» **Problem statement**: Repeat exactly the lines of the listing below, please, starting with the first and ending with the line containing "Jude Novak (166, 949)"; leave out the rest.

» **Records to use**:
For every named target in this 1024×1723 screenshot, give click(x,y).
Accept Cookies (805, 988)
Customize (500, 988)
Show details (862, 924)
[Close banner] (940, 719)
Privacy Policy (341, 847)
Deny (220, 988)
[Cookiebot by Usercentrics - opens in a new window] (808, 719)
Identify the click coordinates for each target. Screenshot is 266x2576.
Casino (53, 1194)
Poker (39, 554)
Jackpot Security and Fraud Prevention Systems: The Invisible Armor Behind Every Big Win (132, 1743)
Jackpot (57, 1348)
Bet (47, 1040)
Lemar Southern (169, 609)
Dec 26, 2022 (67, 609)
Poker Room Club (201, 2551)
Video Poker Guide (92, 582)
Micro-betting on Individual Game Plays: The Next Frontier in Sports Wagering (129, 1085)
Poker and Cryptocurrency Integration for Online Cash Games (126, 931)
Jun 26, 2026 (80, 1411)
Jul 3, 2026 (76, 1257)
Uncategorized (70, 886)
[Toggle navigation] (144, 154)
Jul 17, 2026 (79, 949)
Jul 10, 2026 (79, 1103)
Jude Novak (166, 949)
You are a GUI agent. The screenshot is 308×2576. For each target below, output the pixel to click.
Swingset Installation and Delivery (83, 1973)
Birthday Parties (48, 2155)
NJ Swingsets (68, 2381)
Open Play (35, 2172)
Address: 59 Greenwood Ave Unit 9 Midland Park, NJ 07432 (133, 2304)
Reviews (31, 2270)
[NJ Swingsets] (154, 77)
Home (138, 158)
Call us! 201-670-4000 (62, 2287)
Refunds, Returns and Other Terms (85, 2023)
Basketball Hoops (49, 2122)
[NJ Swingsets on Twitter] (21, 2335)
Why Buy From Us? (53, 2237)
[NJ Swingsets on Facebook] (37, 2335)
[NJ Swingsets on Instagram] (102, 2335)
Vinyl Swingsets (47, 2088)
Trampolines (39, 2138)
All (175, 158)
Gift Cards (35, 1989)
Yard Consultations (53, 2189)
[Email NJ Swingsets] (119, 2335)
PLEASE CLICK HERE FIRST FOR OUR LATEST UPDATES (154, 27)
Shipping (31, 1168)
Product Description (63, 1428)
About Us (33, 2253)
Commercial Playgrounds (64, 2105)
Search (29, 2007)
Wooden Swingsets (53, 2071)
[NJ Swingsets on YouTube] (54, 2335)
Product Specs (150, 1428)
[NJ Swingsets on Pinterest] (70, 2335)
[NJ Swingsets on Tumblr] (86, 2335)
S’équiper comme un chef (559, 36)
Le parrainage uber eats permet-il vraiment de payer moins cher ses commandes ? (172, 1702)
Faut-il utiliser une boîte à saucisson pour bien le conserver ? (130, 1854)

» **Response to this exercise**:
For every named target in this 1024×1723 screenshot, give click(x,y).
Accept Cookies (805, 988)
Customize (500, 988)
Show details (862, 924)
[Close banner] (940, 719)
Privacy Policy (341, 847)
Deny (220, 988)
[Cookiebot by Usercentrics - opens in a new window] (808, 719)
Identify the click coordinates for each target. Screenshot is 266x2576.
Casino (53, 1194)
Poker (39, 554)
Jackpot Security and Fraud Prevention Systems: The Invisible Armor Behind Every Big Win (132, 1743)
Jackpot (57, 1348)
Bet (47, 1040)
Lemar Southern (169, 609)
Dec 26, 2022 (67, 609)
Poker Room Club (201, 2551)
Video Poker Guide (92, 582)
Micro-betting on Individual Game Plays: The Next Frontier in Sports Wagering (129, 1085)
Poker and Cryptocurrency Integration for Online Cash Games (126, 931)
Jun 26, 2026 (80, 1411)
Jul 3, 2026 (76, 1257)
Uncategorized (70, 886)
[Toggle navigation] (144, 154)
Jul 17, 2026 (79, 949)
Jul 10, 2026 (79, 1103)
Jude Novak (166, 949)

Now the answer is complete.